### Task requirements:
Gather every line in the records below that contains the word "Given".

──────── Data provided ────────

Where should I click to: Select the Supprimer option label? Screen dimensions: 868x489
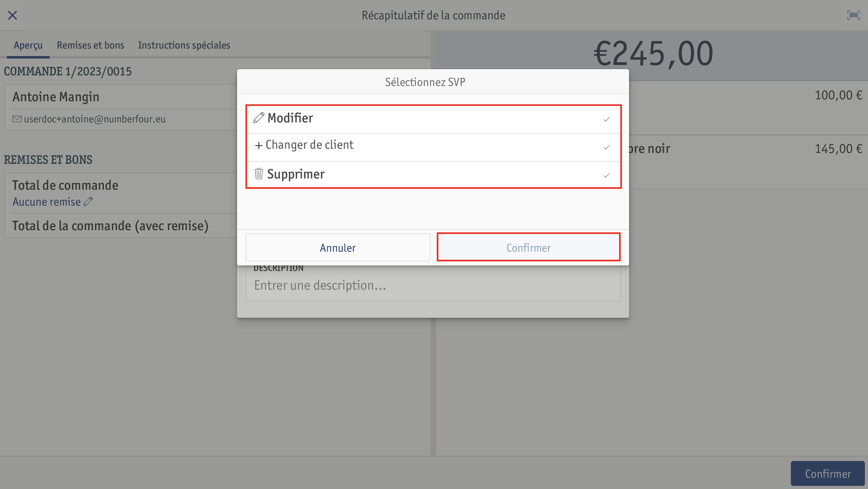296,174
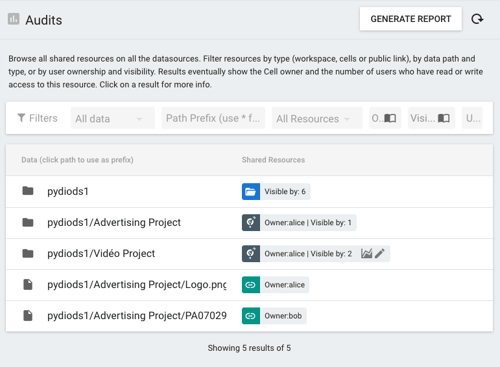The width and height of the screenshot is (500, 367).
Task: Click the activity chart icon on Vidéo Project
Action: 366,254
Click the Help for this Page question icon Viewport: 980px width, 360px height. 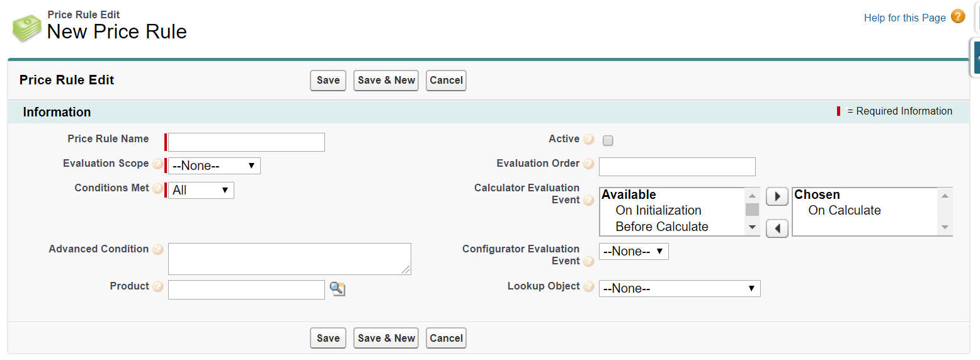tap(958, 17)
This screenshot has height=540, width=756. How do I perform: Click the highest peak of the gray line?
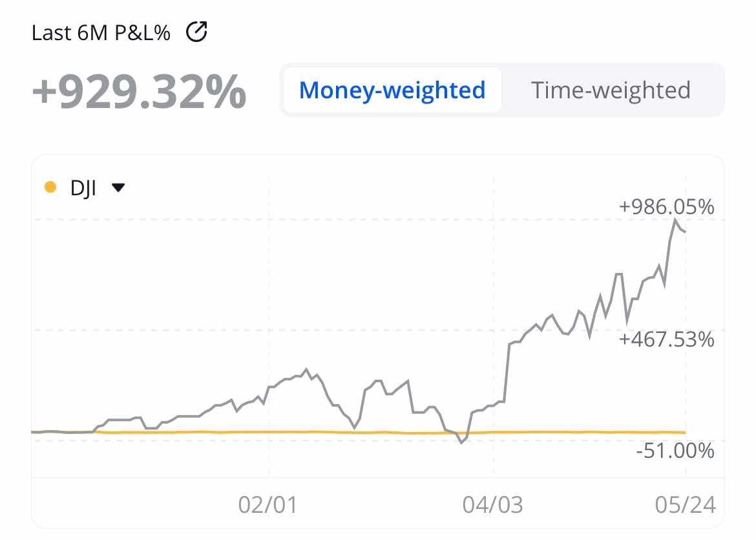coord(676,221)
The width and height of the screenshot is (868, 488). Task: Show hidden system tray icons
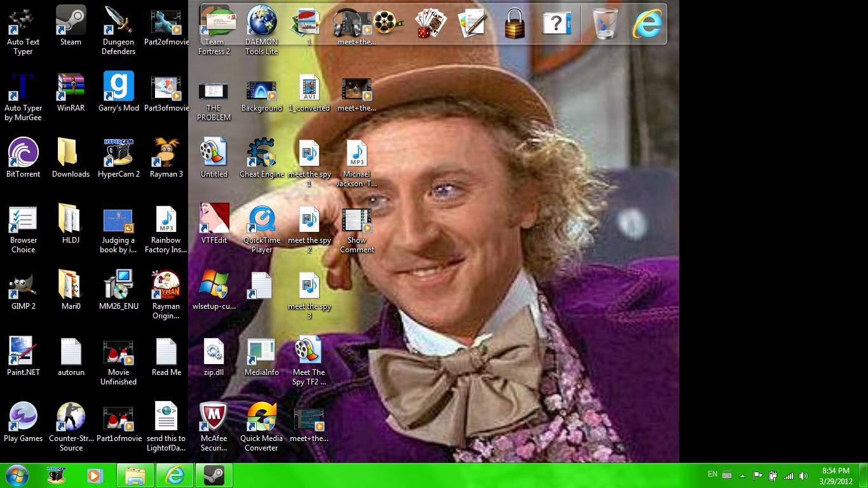(742, 475)
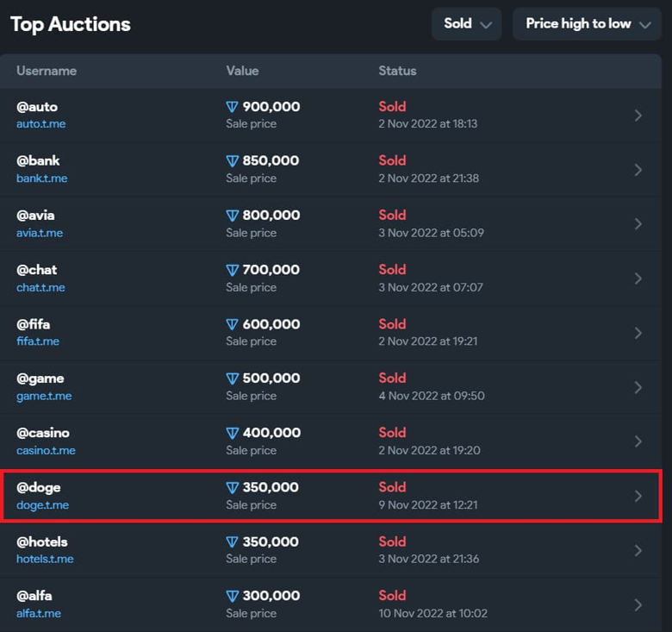Click the Status column header
Viewport: 672px width, 632px height.
[397, 71]
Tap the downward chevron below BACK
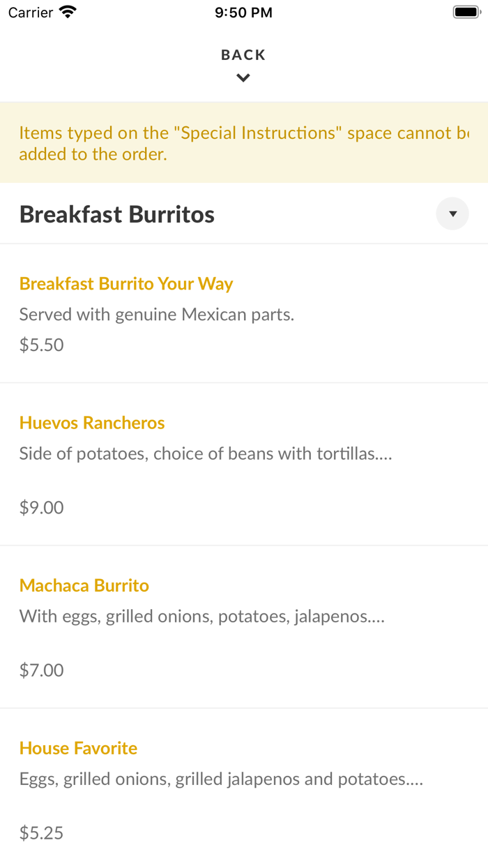Viewport: 488px width, 868px height. click(243, 77)
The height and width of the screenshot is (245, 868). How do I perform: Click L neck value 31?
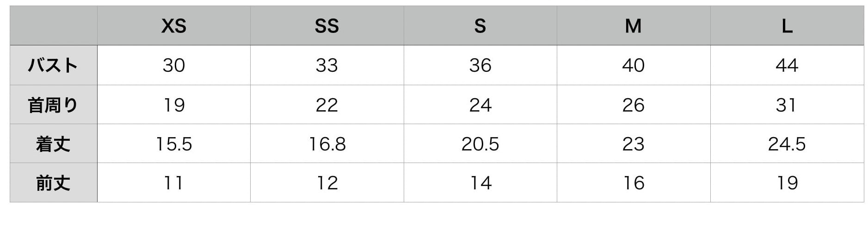[x=787, y=105]
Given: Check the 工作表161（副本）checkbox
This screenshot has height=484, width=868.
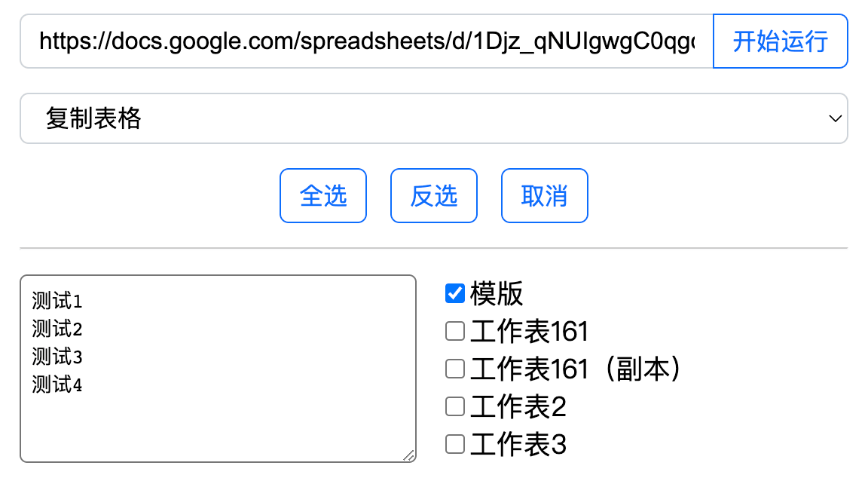Looking at the screenshot, I should pos(455,369).
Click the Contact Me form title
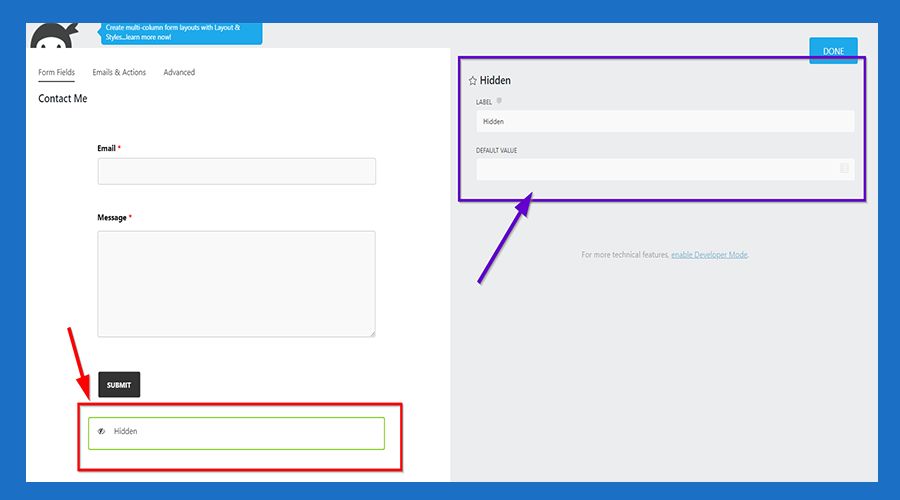 (x=63, y=99)
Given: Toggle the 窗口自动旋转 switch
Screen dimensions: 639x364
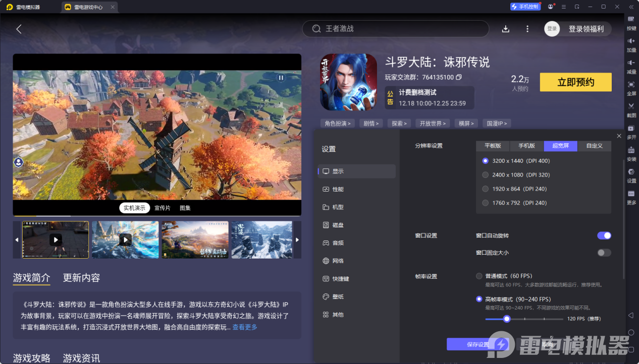Looking at the screenshot, I should click(x=604, y=235).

────────

### Result for this task:
Given: Check the 工作表161（副本）checkbox
Given: Toggle the 窗口自动旋转 switch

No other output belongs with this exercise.